Es aquí, cuando entra a trabajar en Chilectra, empresa en la que se desempeñó por 12 años. Trabajando en esta compañía, se enamoró de otro hombre y tuvo dos hijas más, una de ellas, con una gran discapacidad motora e intelectual, que le cambia la vida para siempre.

“Tener una hija así fue muy duro en un comienzo, pero ha sido una maravilla y una bendición. Ella es la que me cuida a mí. Mi Renata es mi luz y mi impulso para seguir”. 

Luego de algunos años y debido a la enfermedad de su hija Renata, Inelia dejó de trabajar en Chilectra. Además se separa de su segundo esposo. Debió entonces ingeniárselas para salir adelante, pero la vida le fue mostrando algunos caminos y luces.

“Yo valoro mucho la oportunidad. Siempre he dicho: si te caen limones del cielo, aprende a hacer limonadas”. Y es que fue en ese entonces, hace unos 6 años que su madre le regaló una máquina de coser pequeña, pero rendidora y comenzó su emprendimiento muy precariamente. A Inelia desde pequeña le gustó la costura. Aprendió de su abuela materna, que era modista y visitaba todos los veranos en Valparaíso. Cuenta, con mucho cariño, que fue su abuela la que le enseñó a hacer sus primeros vestidos para muñecas.

Y así la vida le empieza a abrir puertas. A través de la Municipalidad de Quilicura, realiza un curso de Corte y Confección de Ropa con la Casa de la Familia y recibe un diploma.

Luego, llega al Fosis y recibe un monto en dinero con el que puede comprar telas, arpillera y otra máquina de coser más grande y moderna, para hacer sus productos. Es aquí donde conoce a Trabajo para un Hermano y recibió clases de gestión para su emprendimiento.

“Son profes interesados en que uno aprenda. Se ponen en los zapatos de uno. De la fundación lo que más he aprendido, ha sido el tema de orden, de la organización. El valorar mi trabajo y a mí misma. Me he aprendido a querer y saber que la gente me quiere”.

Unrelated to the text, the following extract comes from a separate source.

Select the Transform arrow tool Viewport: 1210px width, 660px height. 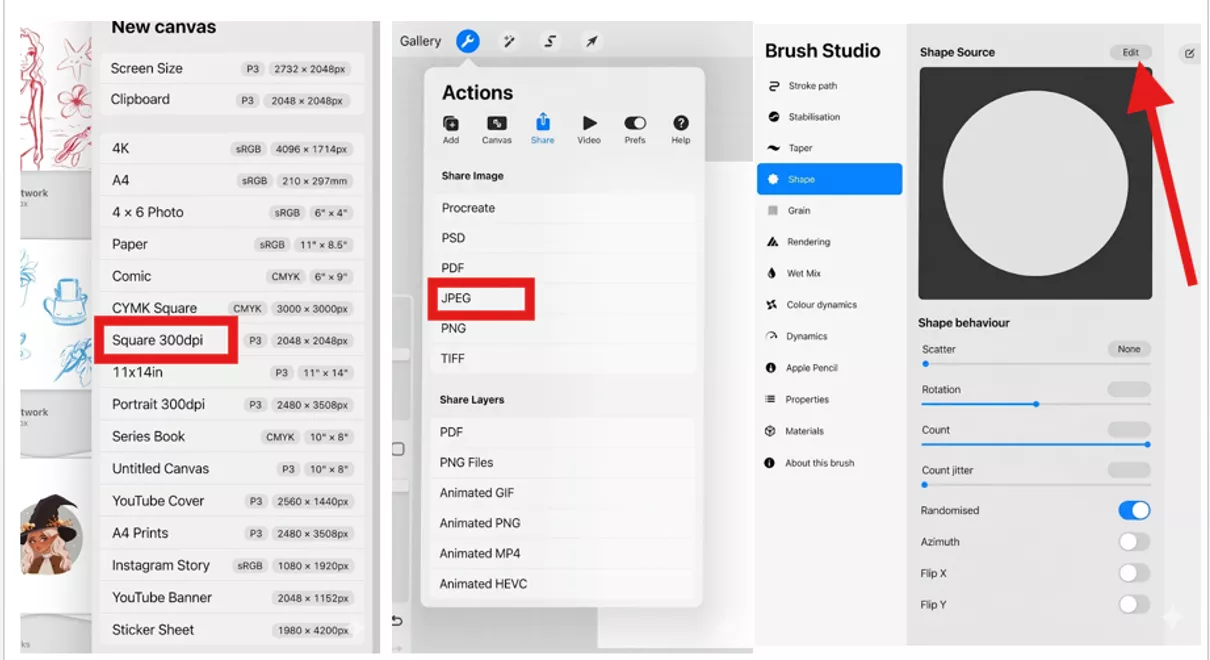click(x=590, y=41)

Debido al buen desarrollo del proyecto de Inelia, ganó un monto complementario desde Fosis, dinero que utilizó para volver a comprar más telas y así seguir creciendo con su negocio.

 “Todo esto ha sido un sueño hecho realidad. Me he dado cuenta que querer es poder, tenía ganas de surgir y las cosas se fueron dando. Nuestra vida siempre ha sido de mucho sacrificio, pero siempre contenta. He aprendido a recibir las oportunidades que me da la vida y a saber que de ellas, te tienes que agarrar con todo”.

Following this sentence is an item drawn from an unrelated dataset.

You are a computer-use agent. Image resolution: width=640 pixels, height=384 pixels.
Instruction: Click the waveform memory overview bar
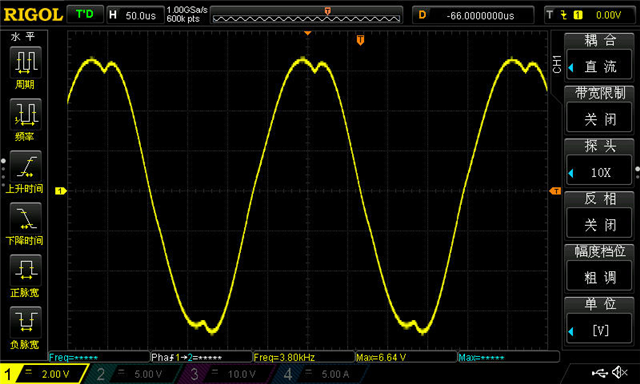point(307,15)
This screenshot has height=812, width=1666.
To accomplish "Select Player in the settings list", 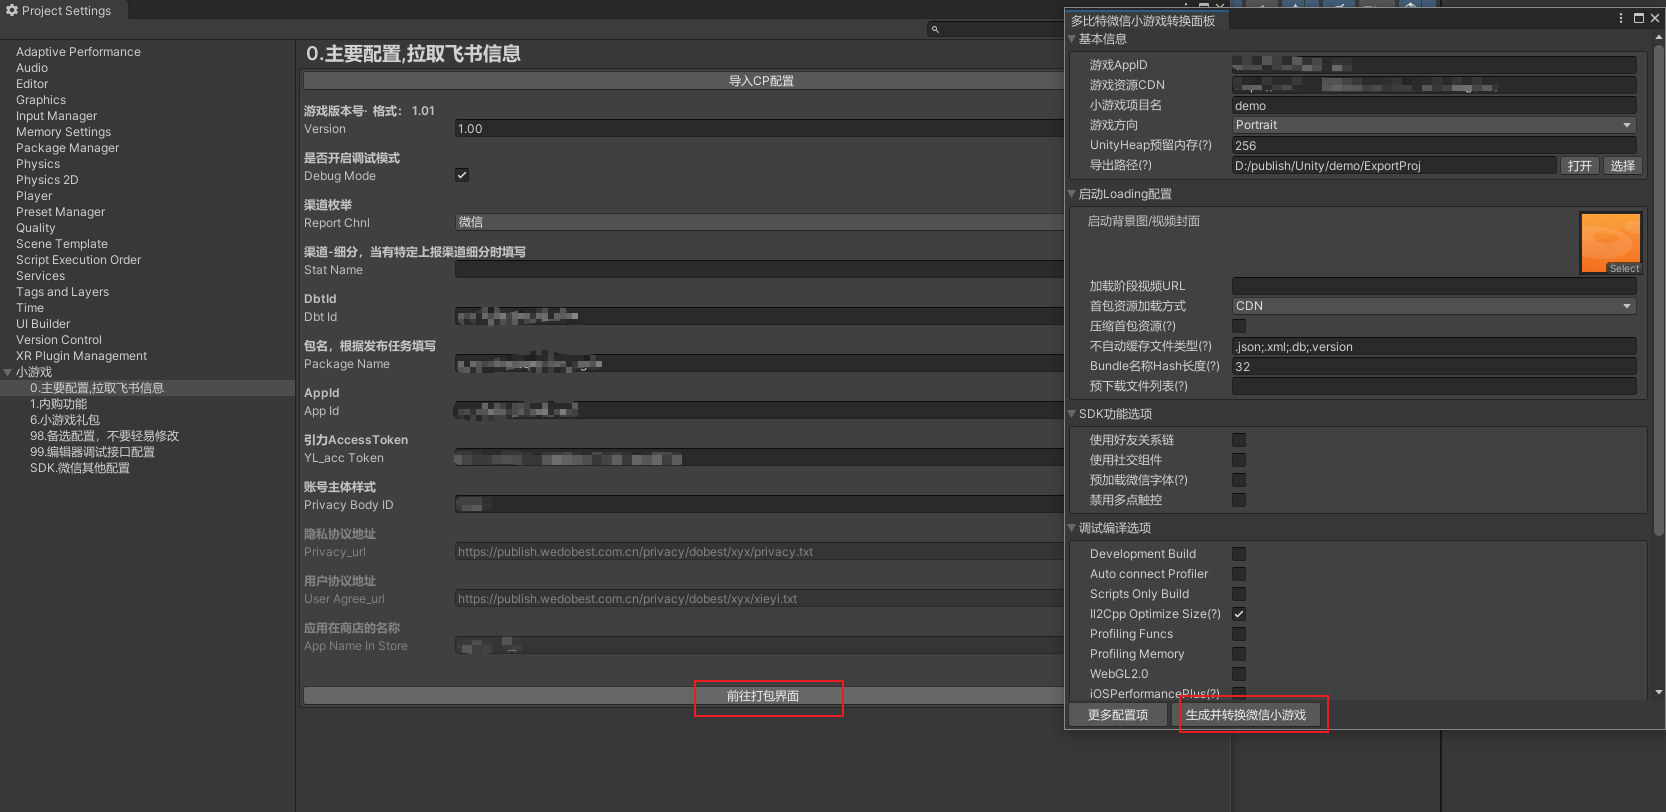I will click(x=34, y=196).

Inelia sueña con tener pronto un taller y quizás darle trabajo a más personas. Quiere llamar a su emprendimiento, “Mis regalonas” debido a sus dos hijas que son, en sus palabras, su “empuje a seguir”.

En Trabajo para un Hermano seguiremos motivando a nuestros emprendedores a seguir adelante con sus proyectos, a creer en sus talentos y a cumplir sus sueños porque creemos en el capital humano que todos ellos tienen y la importancia de valorar su trabajo, como nosotros lo hacemos.